This week, President  Obama said that the U.S. will remain the one indispensable nation in the century to come. One country who has its own dreams of leadership wasn't quite so sure, however.

On Thursday, at a regular briefing, Chinese Foreign Ministry spokesperson Qin Gang commented with sarcasm. “It seems that the U.S. really enjoys being the leader of the world,” he said, before casting doubt on Obama's prediction by making reference to a World Cup-predicting sea creature. “However, in the field of international relations, I wonder if there exists a 'Paul the Octopus' who can predict the future.”

His comments were a direct response to remarks delivered by  Obama at the U.S. Military Academy at West Point, N.Y., commencement ceremony this Wednesday. In his speech,  Obama reflected on America’s foreign policy agenda and articulated his vision of America’s role in the world.

“America must always lead on the world stage," Obama declared. "If we don’t, no one else will.”

Qin's comments weren't the only sign of an official reaction. The Global Times, China’s state-run nationalist-leaning newspaper, later published an editorial and challenged that view, asking, “America wants to lead the world for another 100 years, but with what?”

The editorial went on to say that America was not powerful enough to support its “luxurious dream” of leading the world, arguing that America was “greedy for all kinds of power” but lacks “a big heart,” which is “a key factor to be a leader.”

“The revival and rise of China and Russia makes America extremely anxious,” the editorial said. With volatile policies towards China and Russia, America will “be importing its anxiety to the world if it is to ‘lead the world.' ”

Another editorial published in Party mouthpiece People’s Daily said Obama’s remarks on the U.S. world leadership “once again revealed that America wanted to seek hegemony with the cold war thinking of a global alliances system.” The rapid development of technology, integration of world economy and people has never “changed America’s old weakness of seeing the new world with old thoughts and exceptionalism,” the editorial said.

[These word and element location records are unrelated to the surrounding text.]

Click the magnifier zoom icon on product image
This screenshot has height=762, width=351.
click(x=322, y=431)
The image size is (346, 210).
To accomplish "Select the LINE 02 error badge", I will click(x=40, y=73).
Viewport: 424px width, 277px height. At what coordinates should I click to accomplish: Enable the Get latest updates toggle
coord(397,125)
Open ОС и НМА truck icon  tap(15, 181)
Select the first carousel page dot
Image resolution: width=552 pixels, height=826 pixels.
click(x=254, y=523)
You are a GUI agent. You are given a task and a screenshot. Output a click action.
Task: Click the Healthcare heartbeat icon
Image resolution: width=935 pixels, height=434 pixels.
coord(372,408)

Comments from the U.S. about foreign policy often stir discussion in China, and both leftists and rightists fiercely debate whether the Chinese adore the West too much. Even the self-reflection of a U.S. president on its own foreign policy has caused blatant criticism from state media.

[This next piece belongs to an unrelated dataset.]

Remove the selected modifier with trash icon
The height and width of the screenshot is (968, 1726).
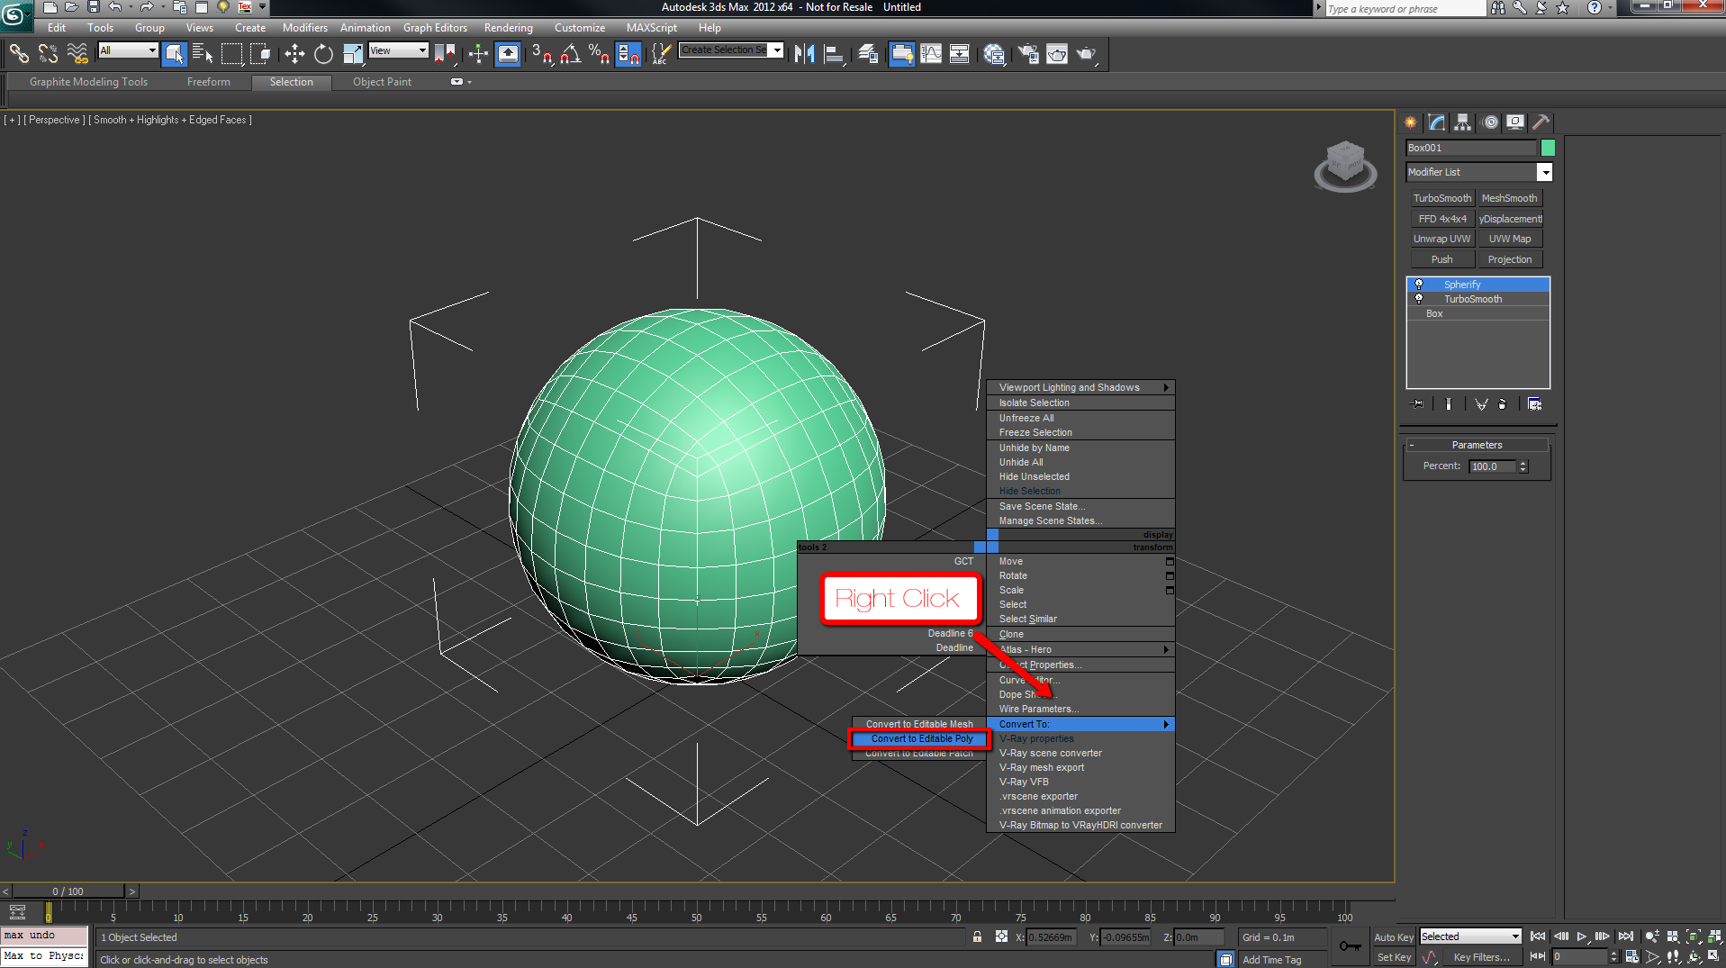(x=1503, y=404)
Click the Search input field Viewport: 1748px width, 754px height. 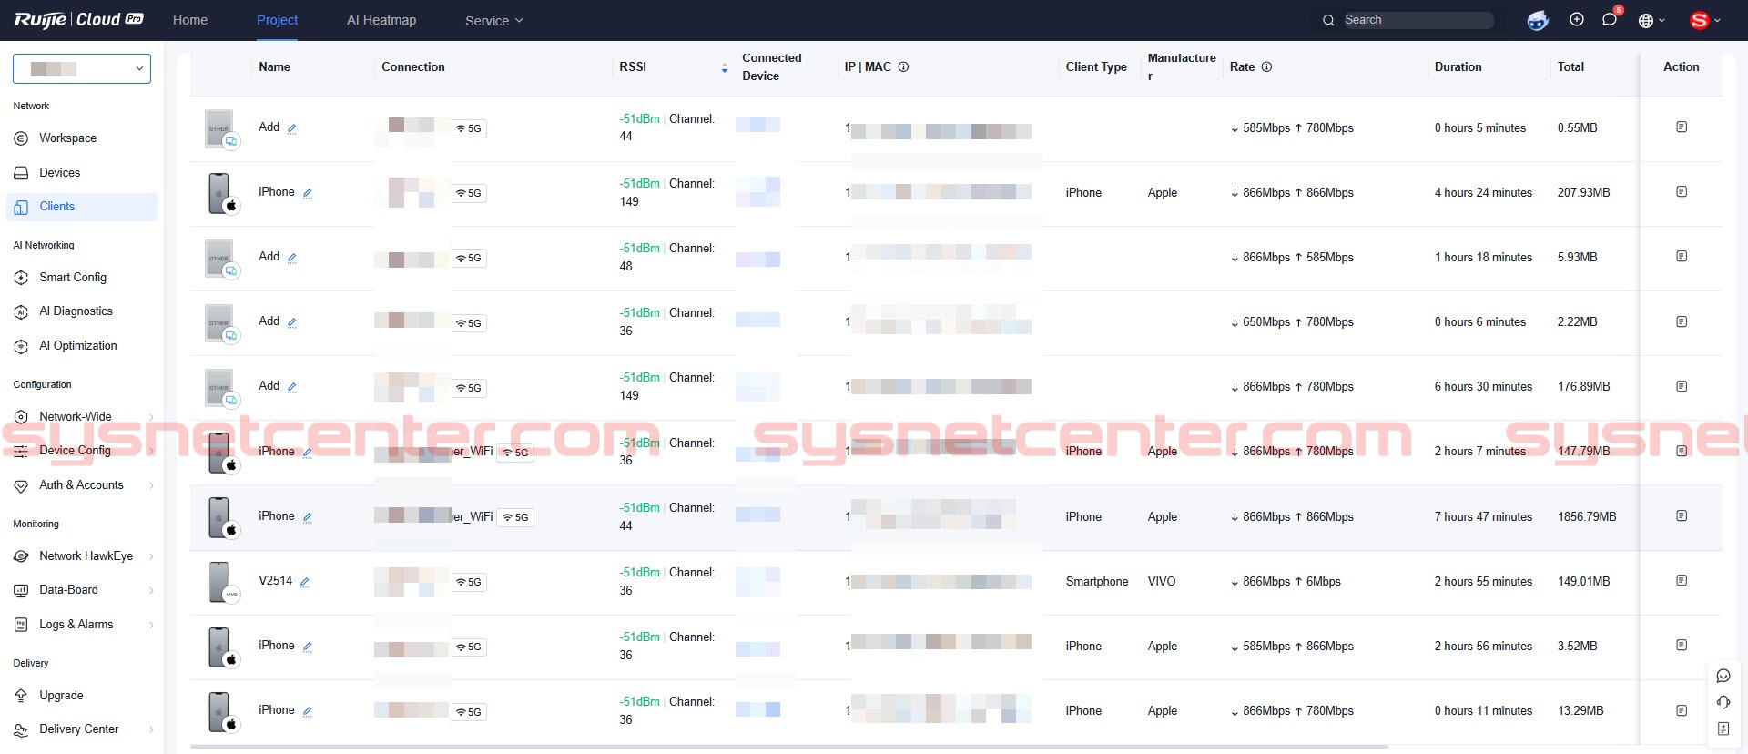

Compared with direct criticism from state media, however, the comments from Qin Gang, the Foreign Ministry spokesperson, seemed to be more restrained and veiled. He resorted to ancient Chinese wisdom. “China once led the world for more than one hundred years in history. The rise and fall in history left us with both experience and lessons.

“Today, we still talk about the wisdom recorded over 2,000 years ago in a chronicle called Zuo Zhuan. It reads: Some rulers can lead their states to unstoppable prosperity because they examine themselves instead of blaming others, like Emperor Yu and Emperor Tang, while some bring their reigns to swift demise because they always criticize others, like Emperor Jie and Emperor Zhou.”